GPR could distinguish advanced fibrosis (F3-4) from non-advanced fibrosis (F1-2) among individuals with chronic hepatitis B. With the METAVIR liver pathological scoring system as reference, the preliminary investigation indicated that the performance of GPR in predicting significant fibrosis (≥ F2), extensive fibrosis (≥ F3) and cirrhosis (≥ F4) was close to or higher than those of APRI and FIB-4 [36]. Lemoine et al. found that the GPR is a more accurate routine laboratory marker than APRI and FIB-4 to stage liver fibrosis in patients with CHB in West Africa, which was useful in predicting the levels of liver fibrosis of CHB patients [37]. However, Li et al. found that GPR does not show advantages than APRI and FIB-4 in identifying significant fibrosis, severe fibrosis, and cirrhosis in CHB patients in China [38]. Difference between performances may be related to difference in disease phenotype and HBV genotype between heterogeneous populations. This suggest the GPR deserves to be further validated in different populations.

There are some shortcomings in our study. First, our patients were enrolled from a single referral center, which can lead to selection bias.Besides, this is a single-center study with a limited number of patients and lacks a validation component, so further studies with a larger sample size from multiple centers are needed to validate the generalizability and robustness of our identified biomarkers for liver fibrosis staging in HBV infection. Third, our findings may not be applicable in other countries and regions, further research conducted among other populations are warranted to provide more evidence.

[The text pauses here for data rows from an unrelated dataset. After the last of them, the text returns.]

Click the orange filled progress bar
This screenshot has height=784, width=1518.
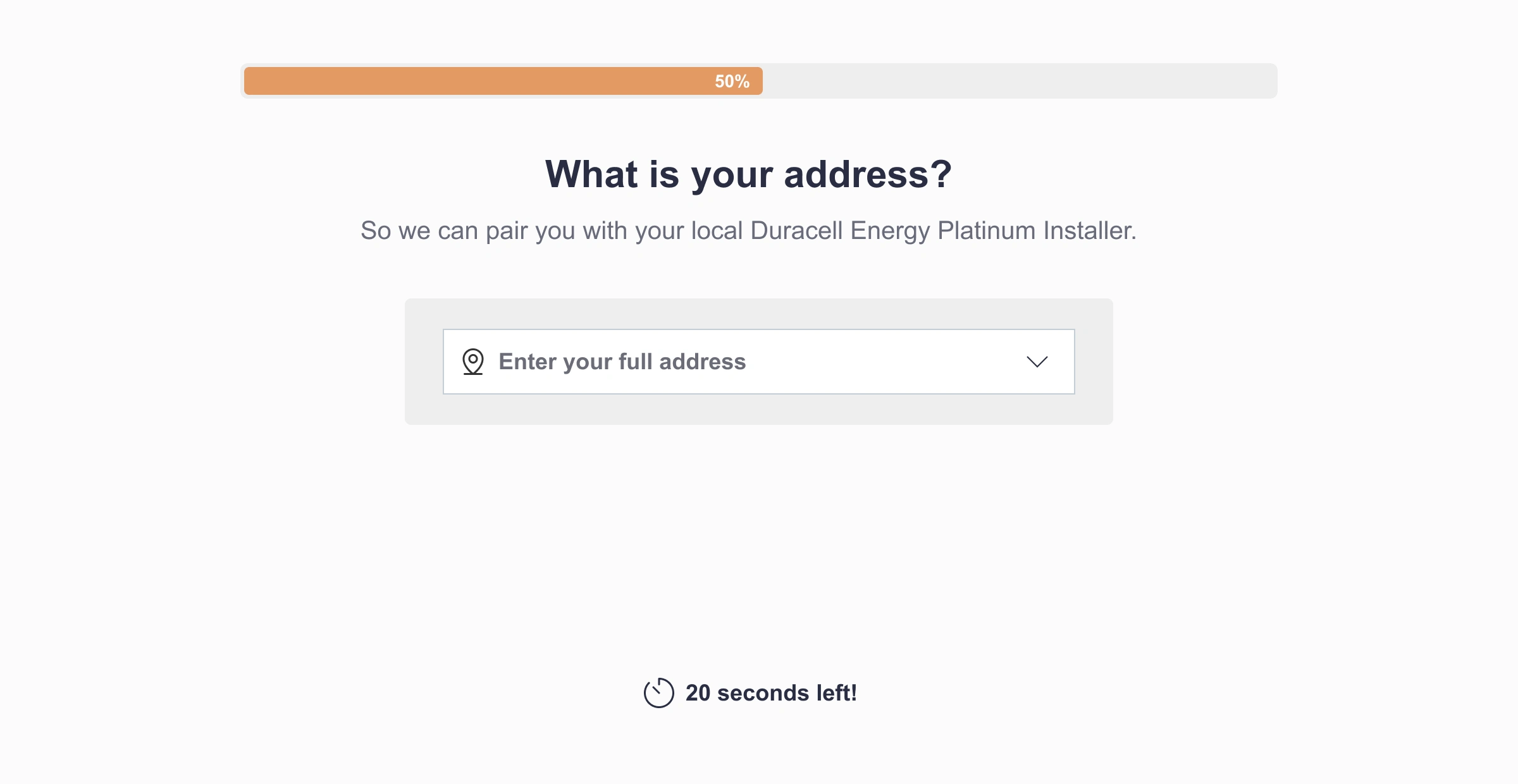point(474,82)
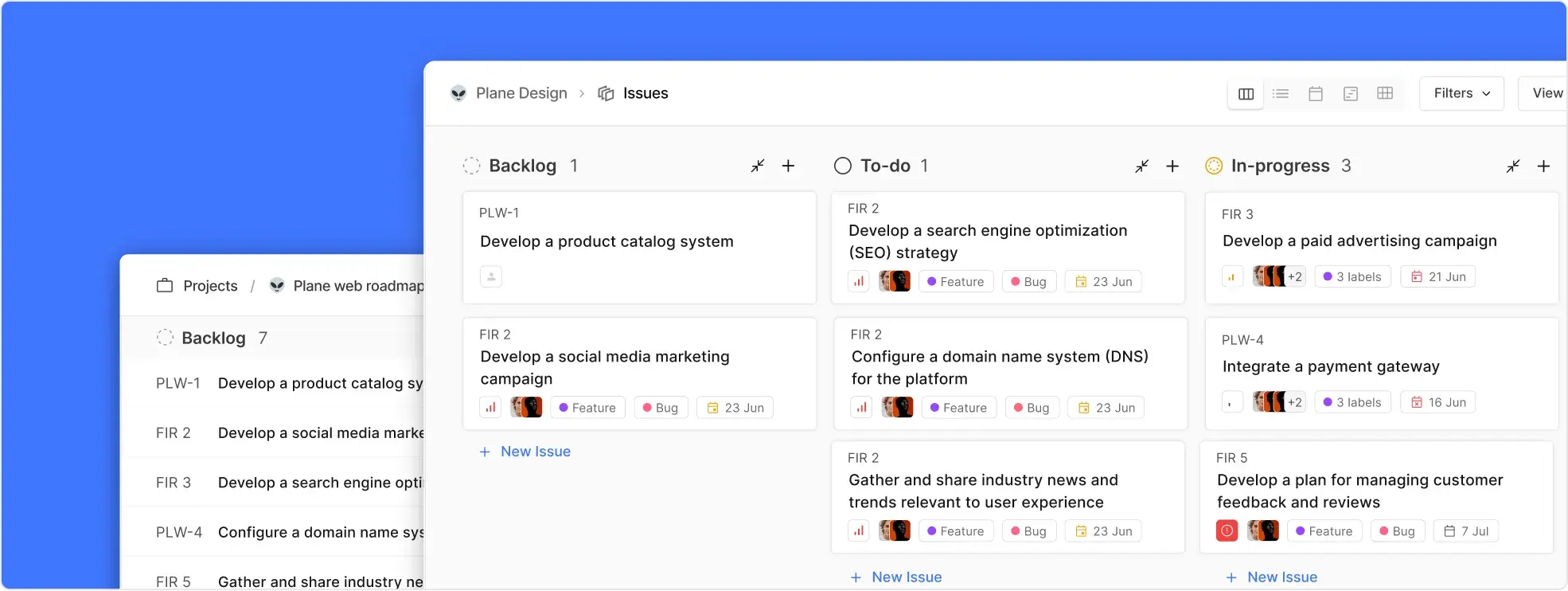Click the purple Feature label on the SEO strategy card
This screenshot has height=591, width=1568.
tap(956, 282)
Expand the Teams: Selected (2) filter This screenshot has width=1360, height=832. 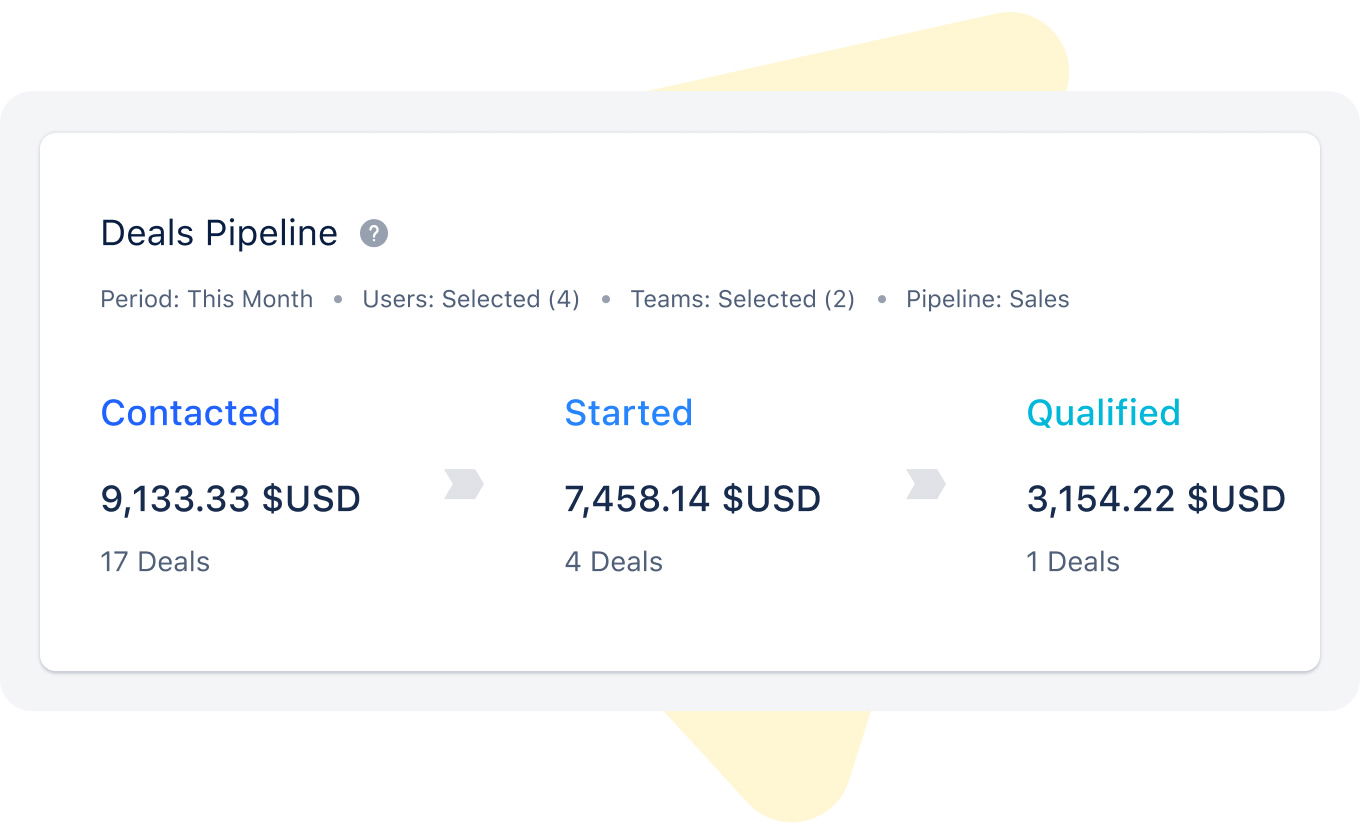[x=742, y=299]
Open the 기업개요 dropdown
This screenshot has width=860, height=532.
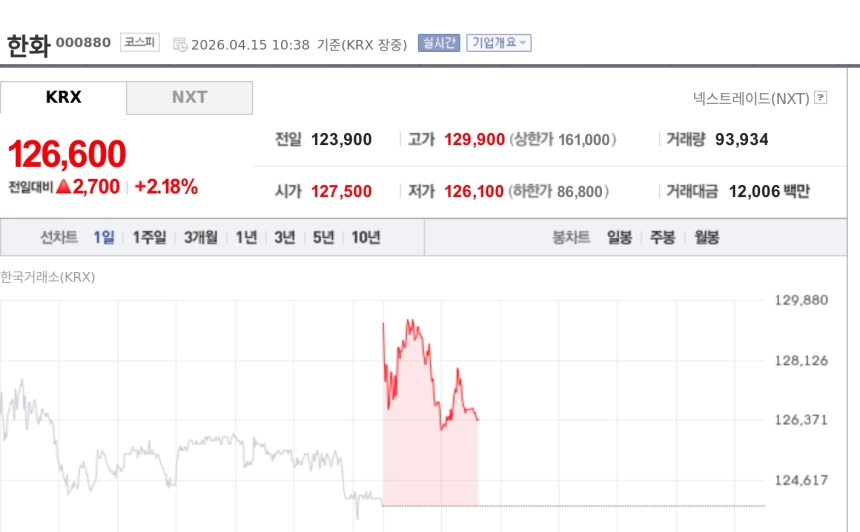(499, 43)
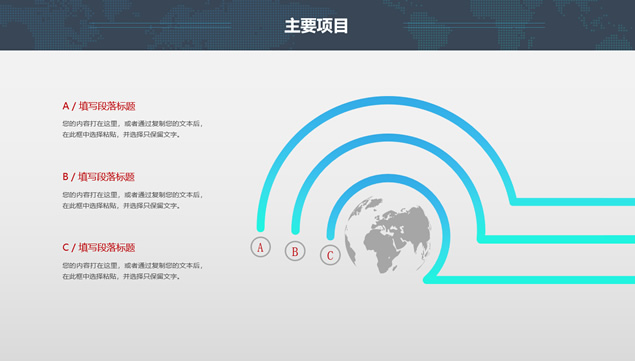635x361 pixels.
Task: Click the slide title 主要项目
Action: [316, 26]
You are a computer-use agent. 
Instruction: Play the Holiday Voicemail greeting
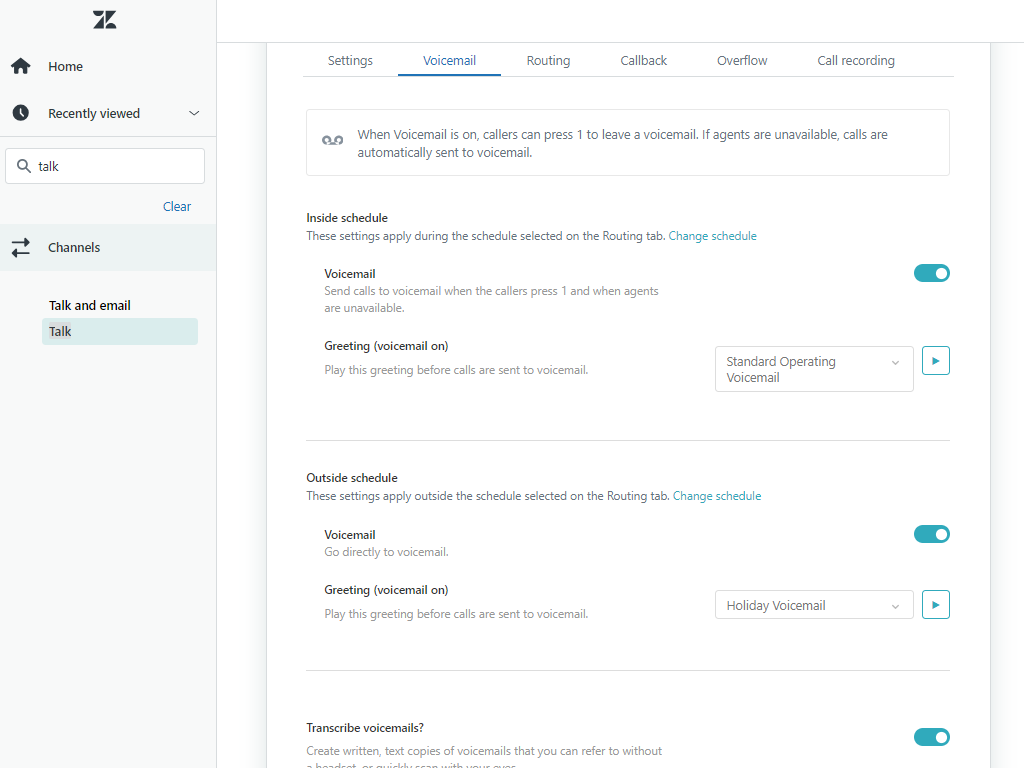[935, 605]
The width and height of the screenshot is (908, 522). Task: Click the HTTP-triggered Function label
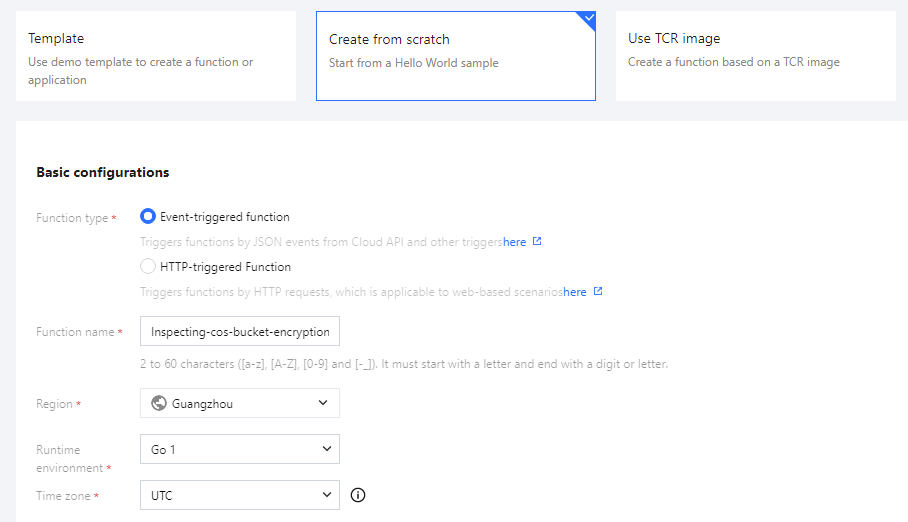click(x=225, y=267)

In conclusion, the results of this study show that PLT, GGT, ALP, TB, FIB4 and GPR were significantly associated with liver fibrosis in our cohort. GGT and GPR was able to distinguish cirrhosis (F4) from non-cirrhotic stages (F1-3), while GGT, FIB4 and GPR could distinguish advanced fibrosis (F3-4) from non-advanced fibrosis (F1-2). Among these biomarkers, GGT was a better biomarker to distinguish cirrhosis (F4) from non-cirrhotic stages (F1-3), while GPR was a better biomarker to identify advanced fibrosis (F3-4) and non-advanced fibrosis (F1-2) in patients with chronic hepatitis B.